Watch, Pause, and Rewind: Live Coding Agent Observation in Potato
Tutorial for setting up live coding agent observation with Ollama, Anthropic API, or Claude Agent SDK. Includes pause, rollback, branching, and trajectory export.
What makes live observation different
Most coding agent evaluation happens after the fact: the agent runs, produces a trace, and reviewers pick over the recording later. Live observation works the other way around. The annotator watches the agent work in real time and sees each file edit, terminal command, and reasoning step as it lands.

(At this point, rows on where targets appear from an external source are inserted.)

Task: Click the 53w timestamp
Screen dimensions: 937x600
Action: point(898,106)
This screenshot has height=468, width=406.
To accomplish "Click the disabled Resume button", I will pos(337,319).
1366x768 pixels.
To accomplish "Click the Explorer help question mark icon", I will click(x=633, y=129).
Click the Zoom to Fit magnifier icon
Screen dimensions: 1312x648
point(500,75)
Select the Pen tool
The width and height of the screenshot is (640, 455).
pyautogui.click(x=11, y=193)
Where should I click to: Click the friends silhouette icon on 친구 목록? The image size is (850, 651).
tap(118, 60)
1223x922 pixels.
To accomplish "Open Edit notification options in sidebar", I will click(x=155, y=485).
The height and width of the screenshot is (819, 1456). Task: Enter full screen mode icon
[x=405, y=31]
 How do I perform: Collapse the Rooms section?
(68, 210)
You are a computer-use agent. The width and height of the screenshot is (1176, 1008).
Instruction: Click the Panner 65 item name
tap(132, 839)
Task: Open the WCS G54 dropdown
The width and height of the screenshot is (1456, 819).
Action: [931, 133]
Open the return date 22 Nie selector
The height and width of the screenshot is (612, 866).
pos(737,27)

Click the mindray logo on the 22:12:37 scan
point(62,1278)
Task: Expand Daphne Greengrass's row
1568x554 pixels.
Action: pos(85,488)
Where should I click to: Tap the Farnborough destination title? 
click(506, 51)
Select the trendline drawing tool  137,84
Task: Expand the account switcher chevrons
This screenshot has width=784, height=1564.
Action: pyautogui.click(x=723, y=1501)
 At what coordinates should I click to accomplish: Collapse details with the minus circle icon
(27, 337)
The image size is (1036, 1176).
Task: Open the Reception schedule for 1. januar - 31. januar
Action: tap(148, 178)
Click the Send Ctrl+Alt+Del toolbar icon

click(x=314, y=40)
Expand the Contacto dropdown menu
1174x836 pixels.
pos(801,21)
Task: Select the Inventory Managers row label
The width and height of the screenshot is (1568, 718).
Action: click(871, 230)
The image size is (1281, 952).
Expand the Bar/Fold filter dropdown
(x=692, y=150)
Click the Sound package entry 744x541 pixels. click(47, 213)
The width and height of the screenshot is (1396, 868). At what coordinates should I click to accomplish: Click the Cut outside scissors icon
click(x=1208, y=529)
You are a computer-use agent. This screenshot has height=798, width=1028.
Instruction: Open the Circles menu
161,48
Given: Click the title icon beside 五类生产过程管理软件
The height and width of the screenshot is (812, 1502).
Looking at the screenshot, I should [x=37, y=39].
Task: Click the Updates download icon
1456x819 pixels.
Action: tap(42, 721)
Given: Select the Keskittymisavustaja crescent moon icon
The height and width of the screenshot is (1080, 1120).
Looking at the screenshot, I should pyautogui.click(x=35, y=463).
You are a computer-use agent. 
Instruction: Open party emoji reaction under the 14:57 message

That changes what you can do. If the agent starts heading down a wrong path, the annotator can step in before it wastes time there. They can pause to read a diff carefully before the agent moves on, or send a plain-language instruction to redirect it. The part I find most useful is rollback: at any earlier checkpoint, you can rewind and let the agent try a different approach. Those branches are exactly the kind of data preference learning wants.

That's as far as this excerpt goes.